Today, we have Trump and the GOP jubilant over passing their massive 40 percent tax cut for corporations and boondoggle for the wealthy at the expense of the rest of us that’s supported on the low end by 24 percent of Americans and on the high end by 33 percent.
And it’s very likely come the midterm elections in 2018, we will see one other similarity with 2010. You see, in the 2010 midterms, the Republicans made opposing the ACA the focal point of the election. What was the result? A massive red wave crashed down on the Democrats resulting in Republicans taking a whopping 63 House Seats and control of that chamber, as well as six Senate seats.
No one can predict exactly what the results will be come November 2018, but I can tell you that a gigantic blue wave is building. And thanks to the Trump/GOP tax cut for big corporations and the wealthy at the expense of the rest of us it is now growing to tidal wave proportions. Even Republicans are voicing similar concerns, such as GOP strategist Sean Trende who tweeted Monday that in his view Republicans will lose in the area of 40 House seats, if not more. (Democrats only need to win 24 seats to take control of that chamber.)
And I have heard it firsthand on my SiriusXM radio show, and not just from progressives. Even though my show is on the progressive political talk channel, I also hear from mainstream conservatives who oppose Trump. And they, too, were unhappy with the GOP tax cut that adds a massive amount to our deficit (apparently, they actually care about the deficit as opposed to Trump/Paul Ryan and friends). They know it will primarily make the rich richer at a time when they are already living a life of luxury.

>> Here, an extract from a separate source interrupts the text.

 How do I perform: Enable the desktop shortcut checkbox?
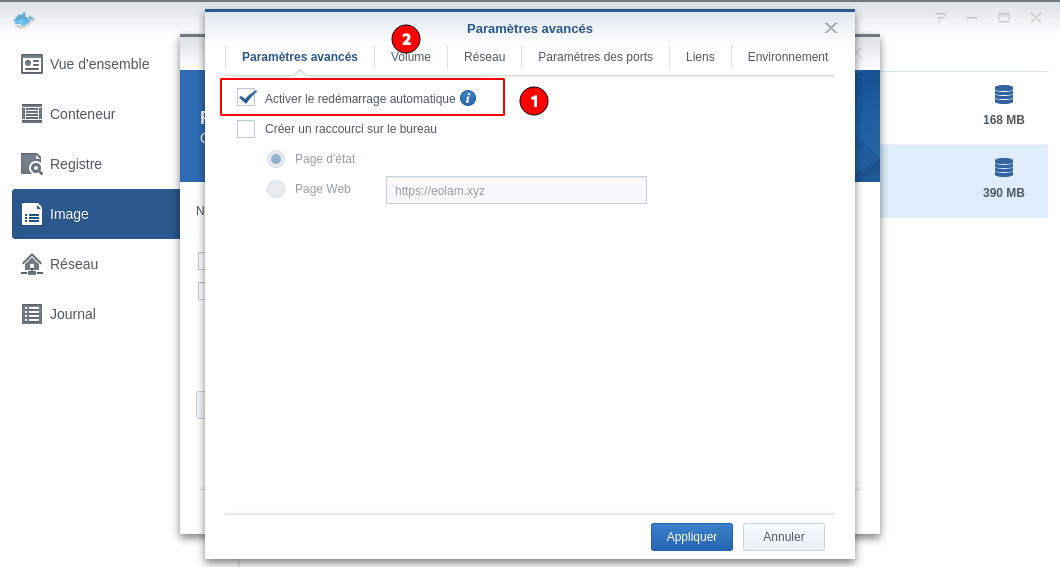coord(246,129)
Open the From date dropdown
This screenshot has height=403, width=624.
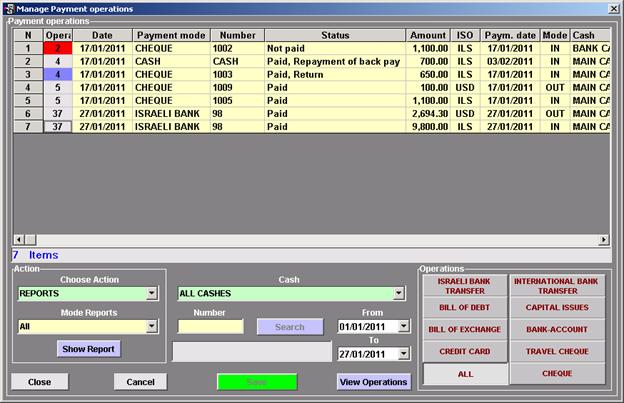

But there’s one glaring difference from 2010: Donald J. Trump. People hate him. And not just in a political sense--but personally. That’s why despite a very solid economy Trump is ending his first year far and away the most unpopular president in the polling era at the same point in his presidency. Per recent polls, only 34 percent believe Trump is honest, only 37 percent believe he cares about the average American and only 32 percent believe he shares their values. And people are seeing through Trump’s recent lie that he will personally pay more under the GOP tax plan as evidenced by two thirds of Americans saying they believe the GOP tax cut will enrich him and his family.
So Trump can offer us all the crumbs he wants from his tax plan for the wealthy but it won’t make up for his trafficking in hate to win his election, his defending of white supremacists, his non-stop lying, his sexual misconduct, his shaming of victims he assaulted and the like. Americans clearly are not forgiving Trump for this history, and nor should they.
That’s why even without this tax scam, progressives and a big chunk of independents already wanted Democrats to take control of Congress. A Quinnipiac poll released this week taken before the GOP passed their tax scam found 52 percent of voters supported Democrats taking control of the House to only 37 percent who wanted Republicans to continue wielding power there. And by a margin of 53 to 37 percent, voters want Democrats to control the Senate. In both cases, a majority of Independents sided with Democratic control of Congress. Countless other polls show similar results.
The anger at Trump is building. And that emotion, anger, is the best indicator in predicting who wins midterms as has been documented by exit polls. For example, in the 2006 midterm election, exit polls found that only 35 percent of those voting were “enthusiastic” or “satisfied” with President George W. Bush. In contrast, a whopping 59 percent of the voters described themselves as “dissatisfied” or “angry” with the Republican president. What was the result? A massive blue wave that gave the Democrats control of the House for the first time since 1994. They also took the Senate.
Anger makes people come out and vote in midterms, and I can assure you the fury toward Trump is palpable and runs deep. And it’s growing more intense thanks to the unfairness of the GOP tax cuts. If all those who oppose Trump’s history of hate and his policies turn out to vote in November – just as we saw in the recent elections in Virginia and Alabama – Democrats will ride a beautiful, massive blue wave that will wash the Republicans from Congress. And from there, the hope is either via impeachment or another massive blue wave in 2020, we can then sweep Trump out of the White House and back into oblivion where he belongs.